Louisa, voici ma réponse. C'est horriblement long, et je m'en excuse. Mais à vaste question, vaste réponse…

Louisa a écrit :N'empêche que l'affection qu'elle subit est bel et bien SON affection à elle, et l'idée de cette affection (idée confuse) n'existe que dans son esprit à elle. Que cette idée enveloppe la nature des deux causes (la nature de la chose affectée et la nature du corps extérieur qui l'affecte) n'efface pas la différence entre les deux natures, qui restent chacune tout aussi individualisée qu'avant. Ce n'est que dans l'idée confuse que l'esprit de la chose affectée a de son affection que les frontières entre les deux natures sont brouillées, mais non pas en réalité.
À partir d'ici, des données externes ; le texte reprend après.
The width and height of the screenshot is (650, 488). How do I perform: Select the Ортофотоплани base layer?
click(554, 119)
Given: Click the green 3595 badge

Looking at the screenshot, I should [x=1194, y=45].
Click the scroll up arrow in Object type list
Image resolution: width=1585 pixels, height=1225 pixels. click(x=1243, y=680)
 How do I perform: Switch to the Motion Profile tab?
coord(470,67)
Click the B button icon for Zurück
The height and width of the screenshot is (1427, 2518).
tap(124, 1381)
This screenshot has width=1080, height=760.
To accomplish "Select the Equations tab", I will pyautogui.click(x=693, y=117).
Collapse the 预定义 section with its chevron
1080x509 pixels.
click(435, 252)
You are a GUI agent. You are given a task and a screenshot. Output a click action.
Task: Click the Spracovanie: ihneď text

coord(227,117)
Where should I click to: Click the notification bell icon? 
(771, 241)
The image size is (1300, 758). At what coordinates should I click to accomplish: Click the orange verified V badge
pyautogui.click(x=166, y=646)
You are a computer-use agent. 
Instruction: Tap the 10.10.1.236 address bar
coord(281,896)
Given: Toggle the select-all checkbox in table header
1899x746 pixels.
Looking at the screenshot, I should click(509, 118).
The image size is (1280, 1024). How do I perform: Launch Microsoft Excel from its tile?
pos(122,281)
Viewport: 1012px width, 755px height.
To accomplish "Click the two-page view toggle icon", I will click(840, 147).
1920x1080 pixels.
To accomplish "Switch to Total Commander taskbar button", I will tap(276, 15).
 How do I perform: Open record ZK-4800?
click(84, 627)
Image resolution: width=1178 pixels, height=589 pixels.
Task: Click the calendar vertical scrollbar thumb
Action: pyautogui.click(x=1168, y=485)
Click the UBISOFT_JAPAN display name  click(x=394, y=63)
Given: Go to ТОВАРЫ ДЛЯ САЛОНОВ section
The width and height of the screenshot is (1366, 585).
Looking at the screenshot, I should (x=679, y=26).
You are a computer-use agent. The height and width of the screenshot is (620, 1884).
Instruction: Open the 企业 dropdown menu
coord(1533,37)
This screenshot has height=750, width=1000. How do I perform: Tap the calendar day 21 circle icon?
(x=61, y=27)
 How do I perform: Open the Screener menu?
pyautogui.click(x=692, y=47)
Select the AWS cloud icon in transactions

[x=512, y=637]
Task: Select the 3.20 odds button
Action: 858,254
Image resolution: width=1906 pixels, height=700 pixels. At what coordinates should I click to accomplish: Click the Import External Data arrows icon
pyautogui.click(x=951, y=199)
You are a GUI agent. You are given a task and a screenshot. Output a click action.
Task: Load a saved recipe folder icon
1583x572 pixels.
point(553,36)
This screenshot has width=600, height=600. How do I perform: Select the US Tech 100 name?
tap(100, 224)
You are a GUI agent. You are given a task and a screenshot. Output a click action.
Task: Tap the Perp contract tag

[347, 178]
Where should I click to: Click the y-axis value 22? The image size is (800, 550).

Je ne suis pas d'accord avec ceci pour commencer. Si un corps en affecte un autre, d'une affection qui est une passion, le corps affecté perd de son individualité à mesure et pour autant qu'il est affecté. Pourquoi? Parce que le corps affectant, à l'égard du corps affecté tend à faire changer la nature du corps affecté pour l'adapter à la sienne, pour autant qu'il et dans la mesure où, il l'affecte. L'affection forme un nouveau mode. C'est du moins ce qu'implique le cas limite selon lequel si l'affection surpasse la puissance du corps affecté, celui ci s'en trouvera détruit, c'est à dire que sa nature sera entièrement changée pour une autre. Et c'est précisément parce que la nature de l'individu est modifiée par une nature étrangère à la sienne qu'il a des idées confuses et qu'il ne se conçoit pas lui même ni l'autre chose distinctement. De sorte que je ne vois pas du tout de signification à ce que tu écris quant à la différence entre "idée confuse" et "frontière" au niveau des corps. L'idée confuse traduisant précisément (au niveau de l'esprit) une "confusion corporelle des frontières" entre les corps affectant et affectés.
C'est très différent bien sur quand l'affection enveloppe une action de la chose affectée: dans ce cas, pas de perte de l'individualité, mais au contraire plus forte tendance à l'individuation, et naturellement idées claires et distinctes .

Louisa a écrit :Autrement dit: qu'est-ce qui te fait penser que toute cause partielle perdrait son individualité quand elle produit son effet?


Louisa, cela suit simplement de la définition de ce qu'est une cause partielle: elle n'agit pas d'elle-même, ou elle ne produit pas ces effets par elle même, et donc elle n'exprime pas son individualité (ou sa puissance). Si je te force à te planter un couteau dans le cœur, ce n'est pas par ta propre puissance que tu le feras –d'après Spinoza c'est même là quelque chose qui est impossible-mais ce sera par la mienne. Le bras qui agira sera en quelque sorte plus le mien que le tien) Elle peut sous d'autres rapports que celui qu'on considère par hypothèse agir comme individu, et se distinguer par là des actions des autres choses mais non sous celui là. Ensuite SI il y a des choses qui ne peuvent être "que" causes partielles des effets qu'elles produisent, autrement dit qui sont causes partielles de leurs effets sous TOUS rapports, elles n'existeront, c'est à dire n'agirons jamais non plus comme "individu".

Louisa a écrit :
Durtal a écrit :Quels sont les effets qui résultent de la nature seule d'un couteau de cuisine? A peu près aucun je pense, tous les effets qu'un tel objet est susceptible de produire sont du même ordre: il intervient en tant que cause partielle et il est de la nature même d'un instrument d'être une cause partielle. Je reviendrai plus bas là dessus mais je pense en effet que Spinoza ne tient pour chose véritable que les individus.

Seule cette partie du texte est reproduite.